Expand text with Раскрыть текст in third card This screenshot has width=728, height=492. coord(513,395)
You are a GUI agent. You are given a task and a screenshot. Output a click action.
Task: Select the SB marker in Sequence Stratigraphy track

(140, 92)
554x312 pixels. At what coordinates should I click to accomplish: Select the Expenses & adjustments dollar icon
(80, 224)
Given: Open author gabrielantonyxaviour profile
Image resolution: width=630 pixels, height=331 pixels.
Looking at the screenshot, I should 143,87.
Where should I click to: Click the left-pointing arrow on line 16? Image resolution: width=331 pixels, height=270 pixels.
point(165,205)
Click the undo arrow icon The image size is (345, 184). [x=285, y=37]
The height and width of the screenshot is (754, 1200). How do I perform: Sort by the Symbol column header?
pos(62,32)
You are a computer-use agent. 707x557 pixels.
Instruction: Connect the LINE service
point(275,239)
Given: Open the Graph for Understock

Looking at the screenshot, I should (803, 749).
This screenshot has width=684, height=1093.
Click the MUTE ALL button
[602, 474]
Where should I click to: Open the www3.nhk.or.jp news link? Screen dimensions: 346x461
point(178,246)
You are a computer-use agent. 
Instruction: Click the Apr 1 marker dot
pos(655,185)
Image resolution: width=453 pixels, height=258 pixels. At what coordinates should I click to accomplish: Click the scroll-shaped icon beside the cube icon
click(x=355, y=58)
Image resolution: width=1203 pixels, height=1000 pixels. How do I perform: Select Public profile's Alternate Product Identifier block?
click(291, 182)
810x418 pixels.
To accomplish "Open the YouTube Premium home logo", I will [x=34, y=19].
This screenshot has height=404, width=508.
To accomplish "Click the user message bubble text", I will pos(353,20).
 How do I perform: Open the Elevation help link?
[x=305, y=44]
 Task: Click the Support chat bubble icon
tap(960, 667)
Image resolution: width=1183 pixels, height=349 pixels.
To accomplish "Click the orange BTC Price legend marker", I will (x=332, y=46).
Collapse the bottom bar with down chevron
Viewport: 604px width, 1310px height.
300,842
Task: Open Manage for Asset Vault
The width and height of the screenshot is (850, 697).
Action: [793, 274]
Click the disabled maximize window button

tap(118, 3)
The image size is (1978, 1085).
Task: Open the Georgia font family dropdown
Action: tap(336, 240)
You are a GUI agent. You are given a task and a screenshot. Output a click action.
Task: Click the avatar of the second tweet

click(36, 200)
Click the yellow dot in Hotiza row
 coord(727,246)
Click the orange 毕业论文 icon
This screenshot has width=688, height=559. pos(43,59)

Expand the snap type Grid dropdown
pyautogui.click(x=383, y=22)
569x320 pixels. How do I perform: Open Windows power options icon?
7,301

• _THE PROBLEM_
Copy all of the rows above exactly as they appear, line for line.

• _CORRECT ANSWER_
Expand text with Раскрыть текст in third card This screenshot has width=728, height=492. coord(513,395)
You are a GUI agent. You are given a task and a screenshot. Output a click action.
Task: Select the SB marker in Sequence Stratigraphy track

(140, 92)
554x312 pixels. At what coordinates should I click to accomplish: Select the Expenses & adjustments dollar icon
(80, 224)
Given: Open author gabrielantonyxaviour profile
Image resolution: width=630 pixels, height=331 pixels.
Looking at the screenshot, I should 143,87.
Where should I click to: Click the left-pointing arrow on line 16? Image resolution: width=331 pixels, height=270 pixels.
point(165,205)
Click the undo arrow icon The image size is (345, 184). [x=285, y=37]
The height and width of the screenshot is (754, 1200). How do I perform: Sort by the Symbol column header?
pos(62,32)
You are a computer-use agent. 707x557 pixels.
Instruction: Connect the LINE service
point(275,239)
Given: Open the Graph for Understock

Looking at the screenshot, I should (803, 749).
This screenshot has width=684, height=1093.
Click the MUTE ALL button
[602, 474]
Where should I click to: Open the www3.nhk.or.jp news link? Screen dimensions: 346x461
point(178,246)
You are a computer-use agent. 
Instruction: Click the Apr 1 marker dot
pos(655,185)
Image resolution: width=453 pixels, height=258 pixels. At what coordinates should I click to accomplish: Click the scroll-shaped icon beside the cube icon
click(x=355, y=58)
Image resolution: width=1203 pixels, height=1000 pixels. How do I perform: Select Public profile's Alternate Product Identifier block?
click(291, 182)
810x418 pixels.
To accomplish "Open the YouTube Premium home logo", I will [x=34, y=19].
This screenshot has height=404, width=508.
To accomplish "Click the user message bubble text", I will pos(353,20).
 How do I perform: Open the Elevation help link?
[x=305, y=44]
 Task: Click the Support chat bubble icon
tap(960, 667)
Image resolution: width=1183 pixels, height=349 pixels.
To accomplish "Click the orange BTC Price legend marker", I will (x=332, y=46).
Collapse the bottom bar with down chevron
Viewport: 604px width, 1310px height.
300,842
Task: Open Manage for Asset Vault
The width and height of the screenshot is (850, 697).
Action: [793, 274]
Click the disabled maximize window button

tap(118, 3)
The image size is (1978, 1085).
Task: Open the Georgia font family dropdown
Action: tap(336, 240)
You are a GUI agent. You are given a task and a screenshot. Output a click action.
Task: Click the avatar of the second tweet

click(36, 200)
Click the yellow dot in Hotiza row
 coord(727,246)
Click the orange 毕业论文 icon
This screenshot has width=688, height=559. pos(43,59)

Expand the snap type Grid dropdown
pyautogui.click(x=383, y=22)
569x320 pixels. How do I perform: Open Windows power options icon?
7,301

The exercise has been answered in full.